Executing Neo4j ETL from an RDBMS database running on Docker
Following provides some examples of importing a test csv data into Neo4j, using the Neo4j ETL tool’s command line interface with the source RDBMS database running on docker. Examples herein are specific to tests conducted on a MAC OSX host machine, but processes for other OS’s will be similar.
Step 1: Setup
Get the ETL CLI Tool as a zip or tar.gz. The command-line tool is available at https://github.com/neo4j-contrib/neo4j-etl/releases/latest. If using ETL as a Neo4j Desktop application, add the ETL license key available from dev-rel, to the Neo4j Desktop Application.

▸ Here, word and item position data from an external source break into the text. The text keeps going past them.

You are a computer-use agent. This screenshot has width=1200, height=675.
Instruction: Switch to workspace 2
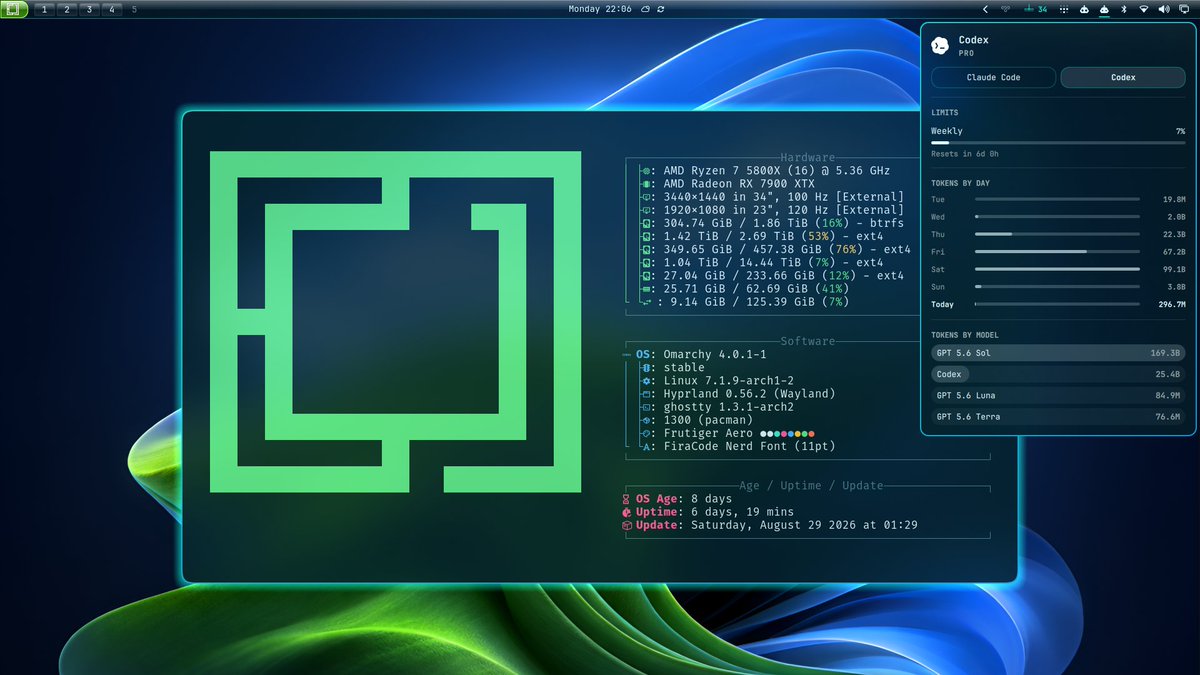pos(67,9)
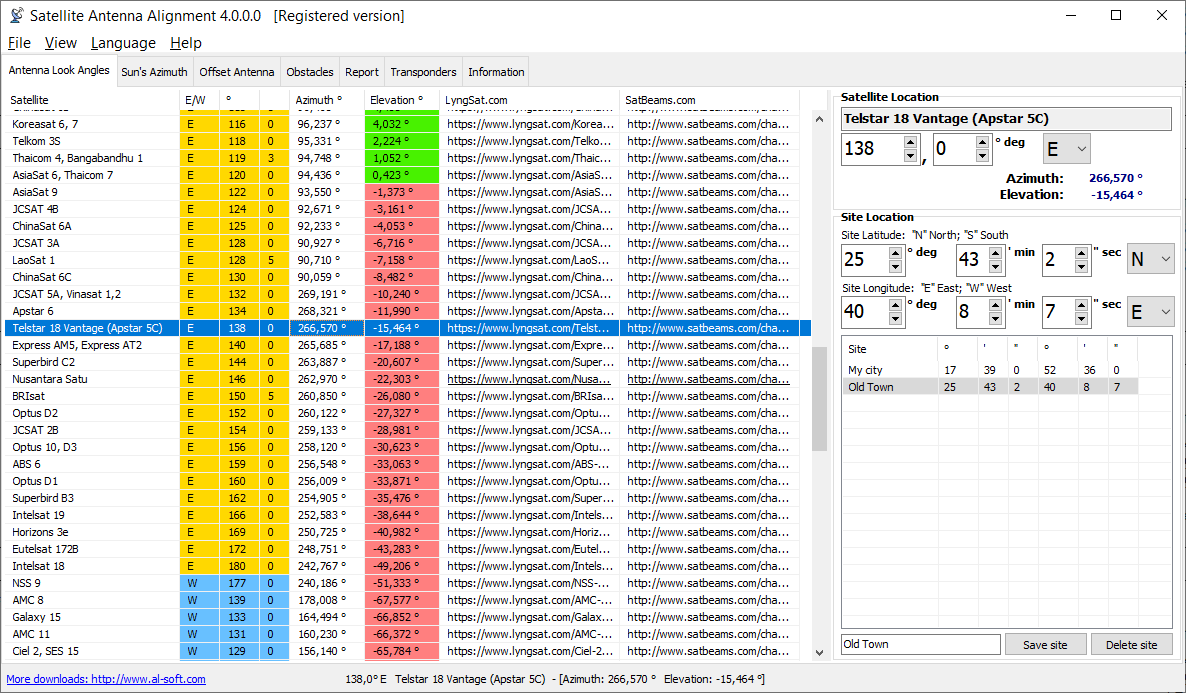Sort list by Elevation column header
The image size is (1186, 693).
(x=392, y=100)
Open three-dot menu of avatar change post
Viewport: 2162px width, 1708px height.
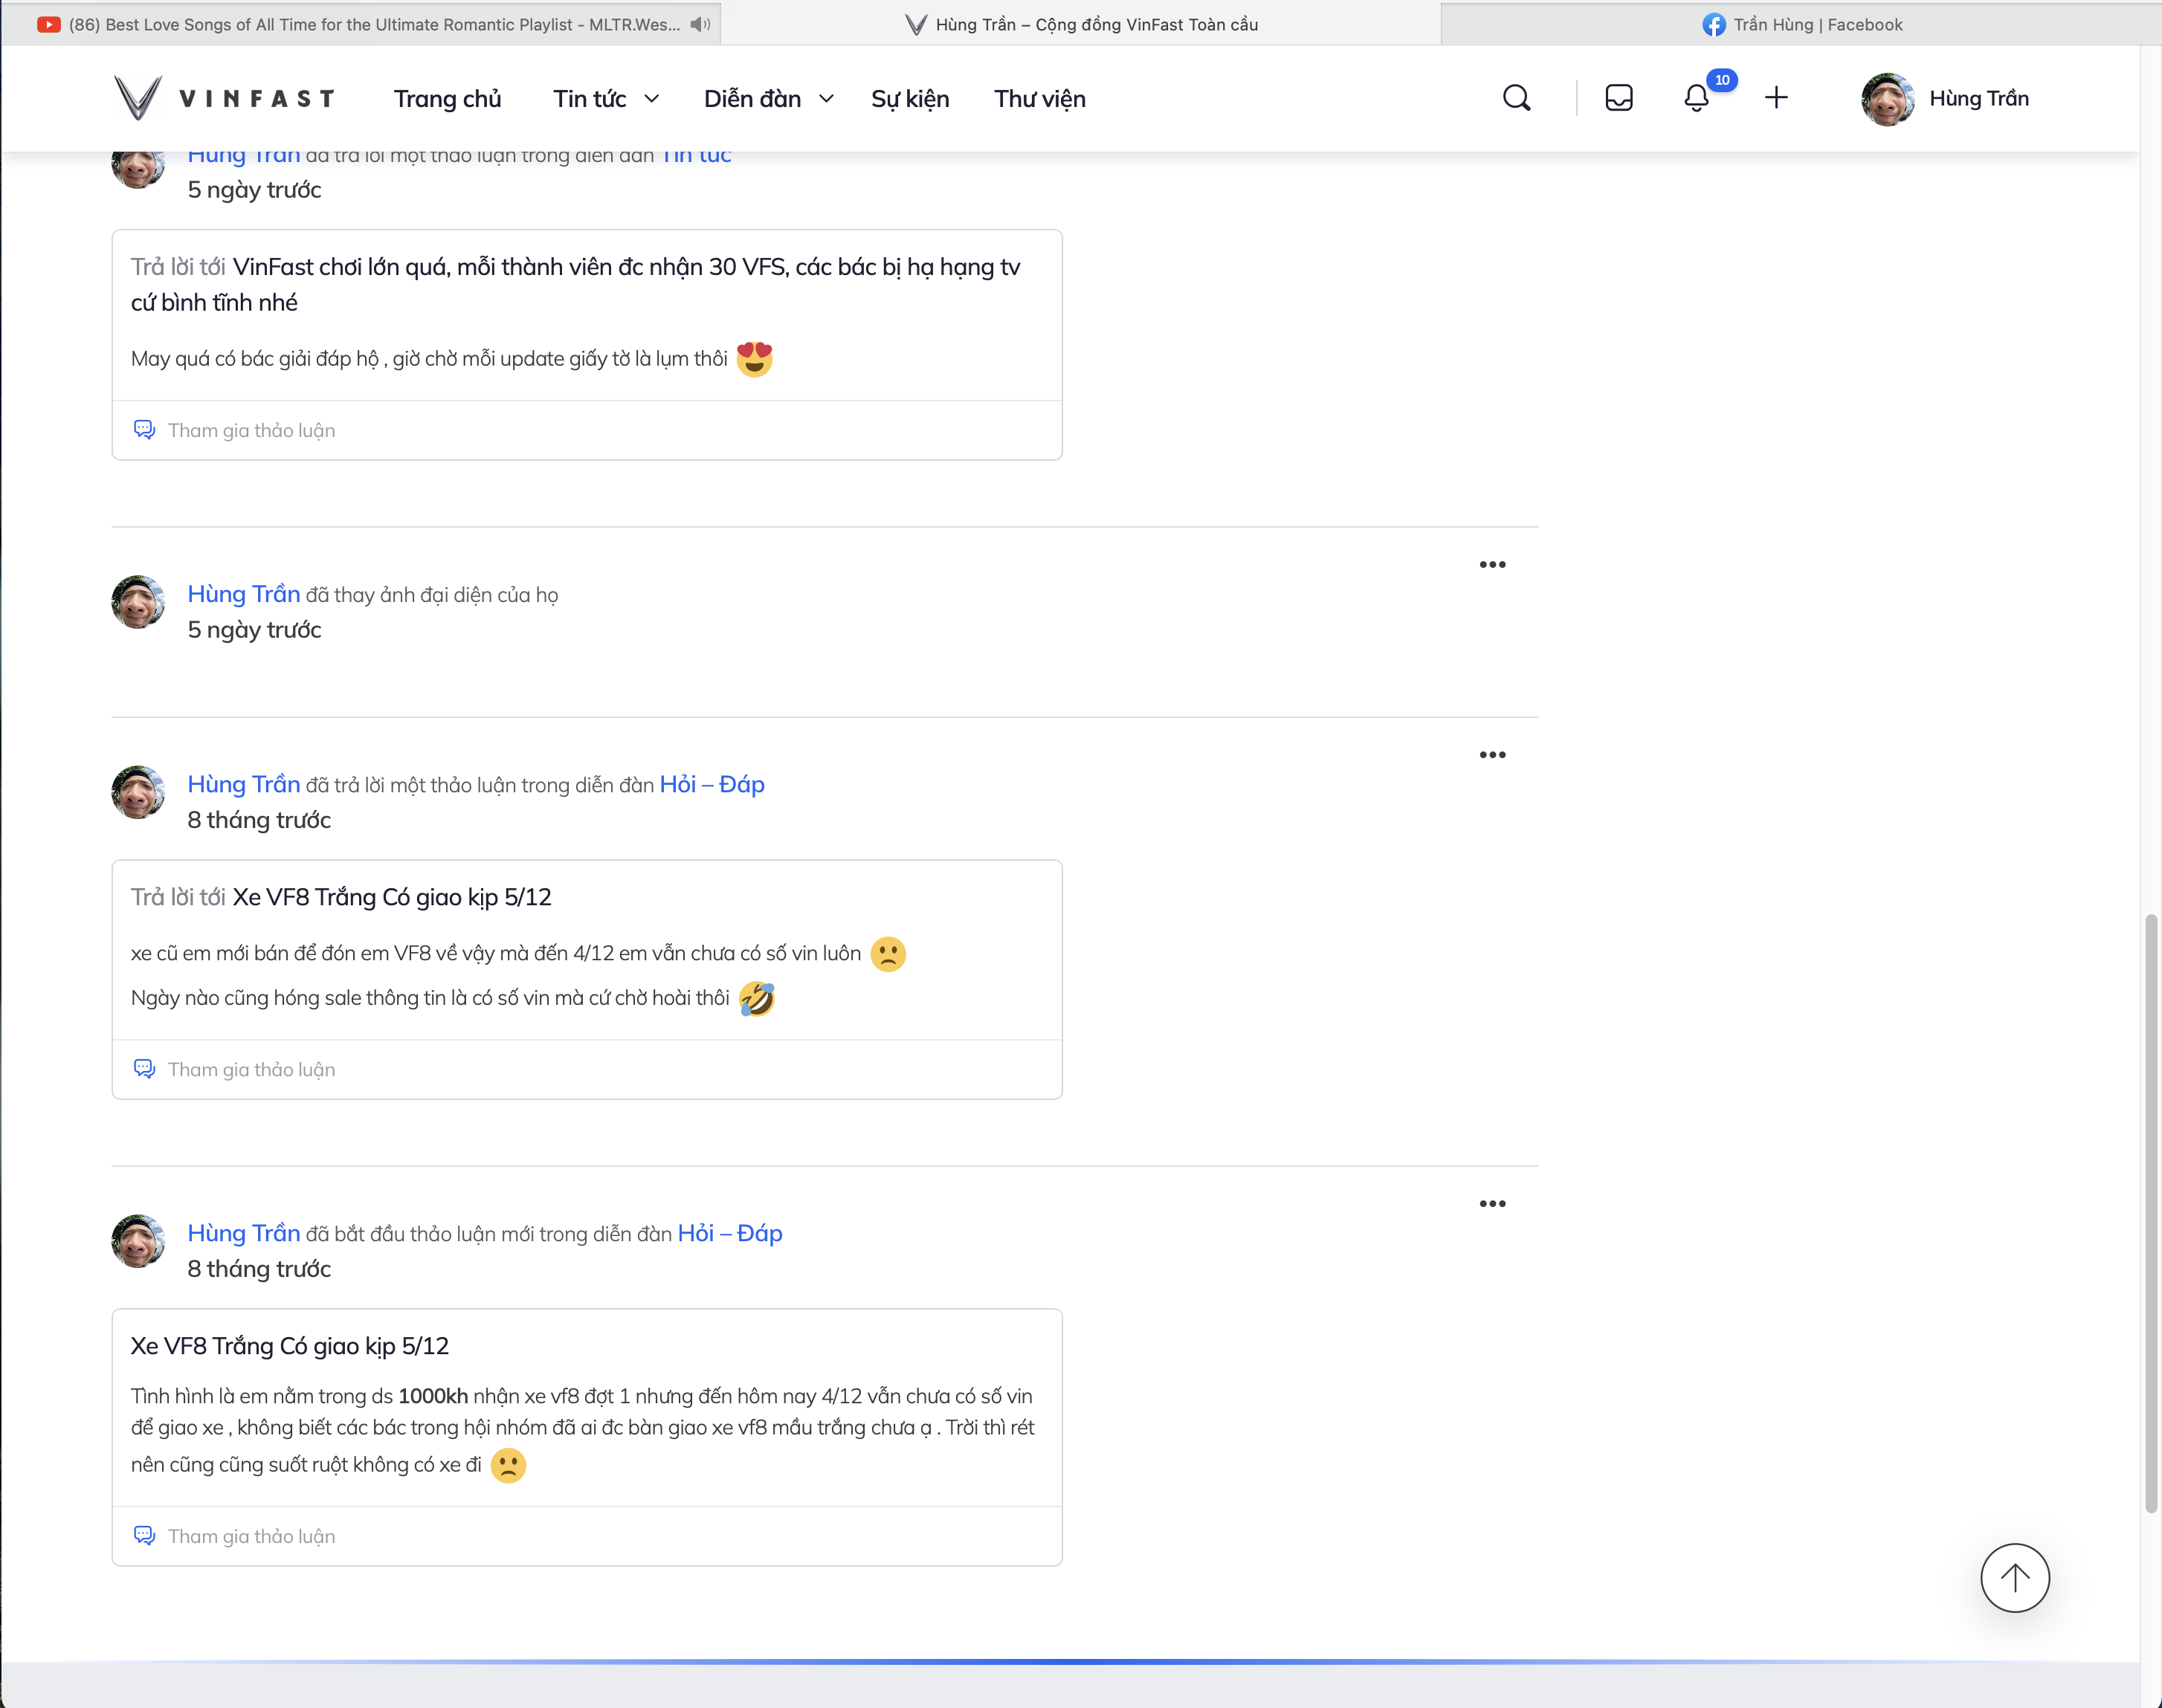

Get the latest mssqljdbc driver version: https://docs.microsoft.com/en-us/sql/connect/jdbc/download-microsoft-jdbc-driver-for-sql-server?view=sql-server-2017,relevant to the source rdbms database. Sql-jdbc versions 6.0, 6.2 and 6.4 were successfully used for this testing.
Step 2: Setup a test RDBC database.
In this case, MSSQL Server is used. Others are very similar.
Either run MSSQL server as a docker container, or as a standalone application. This document’s scope is limited to docker. Server appliacation UIs present a much straightforward process, however, availability and installation of these may not always be desired.
-
Install docker. Here’s the installation process:
-
Pull the mssql server container image:
sudo docker pull microsoft/mssql-server-linux:2017-latest
-
Run the mssql server container:
$ sudo docker run -e 'ACCEPT_EULA=Y' -e 'SA_PASSWORD=Neo4j1234' \
-p 1433:1433 --name sql1 \
-d microsoft/mssql-server-linux:2017-latest
This should create and initialize a mssql server container called sql1
on localhost:1433. The password should follow
MSSQL Server default password policy, (unless a different policy is specified) otherwise the container won’t start.
-
Check that the container is up and running:
sudo docker ps -a
. Logs can be viewed bydocker logs sql1
-
Connect to the mssql server within the sql1 container created above:
sudo docker exec -it sql1 "bash"
you’ll have to enter your bash password. -
Launch the sqlcmd utility to execute TSQL queries within the container:
/opt/mssql-tools/bin/sqlcmd -S localhost -U SA -P Neo4j1234
-
Once within sqlcmd, issue tsql to create a database, a schema and a temp table using the schema.
CREATE DATABASE TestDB;
-- created
SELECT Name from sys.Databases;
-
Verify that TestDB created above is in the list of dbs
CREATE SCHEMA testschema;
-
Confirm that schema has been created:
SELECT * FROM sys.schemas;
-
Create a temporary table using the testschema created above. Columns within the table will be determined by what data is to be imported within this table before it eventually gets exported to Neo4j using the ETL tool. In this case, a csv with random weather data was uploaded to the following table (this article later explains how to do that).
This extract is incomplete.